# Deepcar Motorhomes International



## Hovis (Mar 28, 2007)

Can anyone out there tell me what has happened to "Deepcar Motorhomes International" :?:


----------



## Rapide561 (Oct 1, 2005)

*DMI*

Not sure. The website is still active but has been showing dwindling stock for at least a year form memory.

Russell


----------



## lucy2 (Jun 27, 2007)

If you go onto their www it states that their sales, workshop, hire operation is now closed.
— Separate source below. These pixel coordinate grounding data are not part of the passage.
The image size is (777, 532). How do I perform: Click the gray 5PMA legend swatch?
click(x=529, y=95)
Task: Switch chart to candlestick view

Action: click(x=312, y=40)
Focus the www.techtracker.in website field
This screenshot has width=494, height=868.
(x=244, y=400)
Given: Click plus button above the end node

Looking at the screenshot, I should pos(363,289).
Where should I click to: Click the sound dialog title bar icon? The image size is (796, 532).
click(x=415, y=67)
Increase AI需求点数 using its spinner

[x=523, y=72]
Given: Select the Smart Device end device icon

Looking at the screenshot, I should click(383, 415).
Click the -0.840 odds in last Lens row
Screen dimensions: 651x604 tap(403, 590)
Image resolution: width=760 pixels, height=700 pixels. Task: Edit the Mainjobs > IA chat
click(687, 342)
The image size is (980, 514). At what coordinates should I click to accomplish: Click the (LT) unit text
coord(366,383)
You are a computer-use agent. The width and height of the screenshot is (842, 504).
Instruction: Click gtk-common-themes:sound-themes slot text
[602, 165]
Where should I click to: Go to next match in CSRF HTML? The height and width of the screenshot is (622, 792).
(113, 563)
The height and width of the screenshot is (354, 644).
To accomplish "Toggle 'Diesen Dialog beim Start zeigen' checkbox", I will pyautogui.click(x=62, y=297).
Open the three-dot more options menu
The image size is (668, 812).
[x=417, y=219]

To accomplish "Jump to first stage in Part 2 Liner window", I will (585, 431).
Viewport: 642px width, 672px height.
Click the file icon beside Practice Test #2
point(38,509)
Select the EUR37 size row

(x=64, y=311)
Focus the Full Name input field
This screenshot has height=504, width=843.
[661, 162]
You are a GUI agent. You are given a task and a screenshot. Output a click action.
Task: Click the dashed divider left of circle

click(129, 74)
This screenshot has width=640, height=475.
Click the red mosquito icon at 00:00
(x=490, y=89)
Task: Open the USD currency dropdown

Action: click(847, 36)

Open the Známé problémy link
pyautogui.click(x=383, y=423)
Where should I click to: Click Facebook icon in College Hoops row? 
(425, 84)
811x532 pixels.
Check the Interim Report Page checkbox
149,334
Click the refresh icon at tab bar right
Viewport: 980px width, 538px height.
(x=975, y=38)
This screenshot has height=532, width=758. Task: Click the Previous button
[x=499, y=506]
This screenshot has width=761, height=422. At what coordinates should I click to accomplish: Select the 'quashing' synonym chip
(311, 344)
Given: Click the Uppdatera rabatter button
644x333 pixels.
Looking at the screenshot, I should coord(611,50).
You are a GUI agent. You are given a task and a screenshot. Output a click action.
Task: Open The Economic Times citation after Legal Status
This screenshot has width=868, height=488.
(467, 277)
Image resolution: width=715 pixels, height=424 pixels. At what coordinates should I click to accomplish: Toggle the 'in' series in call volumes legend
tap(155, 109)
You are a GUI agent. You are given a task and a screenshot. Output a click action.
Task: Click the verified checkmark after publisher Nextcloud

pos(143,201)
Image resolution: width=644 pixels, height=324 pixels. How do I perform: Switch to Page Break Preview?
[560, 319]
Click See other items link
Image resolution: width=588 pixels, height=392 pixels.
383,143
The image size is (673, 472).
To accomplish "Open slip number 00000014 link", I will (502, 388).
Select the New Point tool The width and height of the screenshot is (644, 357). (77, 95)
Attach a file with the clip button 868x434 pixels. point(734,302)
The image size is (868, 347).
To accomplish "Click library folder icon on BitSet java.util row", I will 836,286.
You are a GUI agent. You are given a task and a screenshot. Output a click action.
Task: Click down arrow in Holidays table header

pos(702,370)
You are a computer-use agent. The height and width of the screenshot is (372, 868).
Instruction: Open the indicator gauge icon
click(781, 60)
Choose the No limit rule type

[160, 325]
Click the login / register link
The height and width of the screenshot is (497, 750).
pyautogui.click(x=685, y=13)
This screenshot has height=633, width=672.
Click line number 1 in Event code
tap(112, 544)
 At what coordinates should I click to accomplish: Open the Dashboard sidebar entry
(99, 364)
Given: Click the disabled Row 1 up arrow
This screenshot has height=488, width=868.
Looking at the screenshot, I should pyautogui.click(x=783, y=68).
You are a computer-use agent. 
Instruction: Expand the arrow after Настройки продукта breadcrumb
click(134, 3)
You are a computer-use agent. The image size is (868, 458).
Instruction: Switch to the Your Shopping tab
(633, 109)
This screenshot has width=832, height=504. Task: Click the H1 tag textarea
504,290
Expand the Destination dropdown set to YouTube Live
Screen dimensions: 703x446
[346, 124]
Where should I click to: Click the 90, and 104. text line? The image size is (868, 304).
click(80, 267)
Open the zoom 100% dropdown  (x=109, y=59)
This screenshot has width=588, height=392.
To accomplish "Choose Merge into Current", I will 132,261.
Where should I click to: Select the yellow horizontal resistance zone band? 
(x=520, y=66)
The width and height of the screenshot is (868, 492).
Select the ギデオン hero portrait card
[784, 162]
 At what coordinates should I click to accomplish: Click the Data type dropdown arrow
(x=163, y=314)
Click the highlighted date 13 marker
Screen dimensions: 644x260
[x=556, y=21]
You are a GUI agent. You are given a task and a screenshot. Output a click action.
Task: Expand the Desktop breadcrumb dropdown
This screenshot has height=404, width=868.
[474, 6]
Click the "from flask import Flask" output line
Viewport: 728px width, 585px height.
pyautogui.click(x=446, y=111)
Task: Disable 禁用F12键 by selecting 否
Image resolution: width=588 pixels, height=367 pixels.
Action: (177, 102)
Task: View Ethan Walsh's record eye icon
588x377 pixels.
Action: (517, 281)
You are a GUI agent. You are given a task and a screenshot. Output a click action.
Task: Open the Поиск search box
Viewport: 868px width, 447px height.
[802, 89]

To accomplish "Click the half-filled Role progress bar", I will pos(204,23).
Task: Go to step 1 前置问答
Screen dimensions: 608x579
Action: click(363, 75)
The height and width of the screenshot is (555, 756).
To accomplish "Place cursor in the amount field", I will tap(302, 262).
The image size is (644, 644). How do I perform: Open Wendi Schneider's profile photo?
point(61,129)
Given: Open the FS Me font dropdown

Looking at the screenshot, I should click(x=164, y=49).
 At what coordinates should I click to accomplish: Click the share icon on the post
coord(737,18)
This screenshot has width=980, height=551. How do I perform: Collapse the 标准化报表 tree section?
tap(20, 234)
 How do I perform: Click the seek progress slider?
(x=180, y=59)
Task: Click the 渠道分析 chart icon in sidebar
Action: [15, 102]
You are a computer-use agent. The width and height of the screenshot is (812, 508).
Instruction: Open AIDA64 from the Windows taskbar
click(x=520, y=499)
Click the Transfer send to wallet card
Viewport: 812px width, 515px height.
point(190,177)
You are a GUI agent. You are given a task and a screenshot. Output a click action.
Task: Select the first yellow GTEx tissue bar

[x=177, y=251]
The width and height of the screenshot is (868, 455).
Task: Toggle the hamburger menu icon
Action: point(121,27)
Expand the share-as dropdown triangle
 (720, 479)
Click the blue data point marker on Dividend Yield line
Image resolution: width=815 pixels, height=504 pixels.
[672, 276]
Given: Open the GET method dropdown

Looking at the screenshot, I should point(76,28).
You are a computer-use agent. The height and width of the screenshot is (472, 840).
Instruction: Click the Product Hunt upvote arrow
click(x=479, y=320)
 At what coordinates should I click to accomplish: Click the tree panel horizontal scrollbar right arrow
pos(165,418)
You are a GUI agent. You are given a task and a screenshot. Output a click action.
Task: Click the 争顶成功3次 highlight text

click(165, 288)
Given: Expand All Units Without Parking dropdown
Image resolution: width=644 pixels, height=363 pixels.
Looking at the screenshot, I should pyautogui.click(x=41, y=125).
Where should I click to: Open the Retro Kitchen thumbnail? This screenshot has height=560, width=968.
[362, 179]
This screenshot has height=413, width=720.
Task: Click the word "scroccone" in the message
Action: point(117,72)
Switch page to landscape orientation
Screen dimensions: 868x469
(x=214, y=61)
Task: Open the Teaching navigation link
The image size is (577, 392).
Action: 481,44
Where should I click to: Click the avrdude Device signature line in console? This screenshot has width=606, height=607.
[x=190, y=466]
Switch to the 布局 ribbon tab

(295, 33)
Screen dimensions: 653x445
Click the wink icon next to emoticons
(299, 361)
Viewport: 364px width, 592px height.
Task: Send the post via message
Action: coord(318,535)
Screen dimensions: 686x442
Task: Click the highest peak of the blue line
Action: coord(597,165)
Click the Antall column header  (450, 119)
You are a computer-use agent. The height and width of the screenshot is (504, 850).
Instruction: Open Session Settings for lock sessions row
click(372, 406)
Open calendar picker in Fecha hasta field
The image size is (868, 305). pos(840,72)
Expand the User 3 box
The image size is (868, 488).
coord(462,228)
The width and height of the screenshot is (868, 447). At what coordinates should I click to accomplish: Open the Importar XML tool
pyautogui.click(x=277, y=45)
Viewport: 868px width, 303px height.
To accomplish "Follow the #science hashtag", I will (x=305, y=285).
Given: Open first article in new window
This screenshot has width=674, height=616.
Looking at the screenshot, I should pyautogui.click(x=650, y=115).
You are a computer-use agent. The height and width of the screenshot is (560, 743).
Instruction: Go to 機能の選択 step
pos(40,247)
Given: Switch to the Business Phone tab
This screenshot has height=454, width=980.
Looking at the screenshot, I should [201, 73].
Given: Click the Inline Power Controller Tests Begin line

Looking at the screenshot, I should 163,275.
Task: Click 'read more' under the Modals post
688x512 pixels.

I seem to remember they shut about 1 year ago due to the exchange rate i believe.


----------



## spatz1 (May 19, 2011)

Last time i passed the house and yard were for sale... but then he did have a lousy local reputation in the car buisness prior to selling to a motorhome nationwide clientelle...

And emil who did the voyager motorhome hire buisness nearby has sold them all and quit that as well as selling deepcar service station, and is now back selling cars that the locals are happy to buy....


----------



## aldra (Jul 2, 2009)

Dirk sold up and returned to Germany, where he still sells Hymers as far as I am aware

Aldra


----------



## trevd01 (Oct 26, 2007)

Their site near Sheffield now sells cars.

The business split in two a number of years ago when David Elliott set up Wellhouse, with some of the staff.

Since then Wellhouse has gone from strength to strength becoming a mainstream international camper van manufacturer with their new Hyundai model which is being sold across Europe.


----------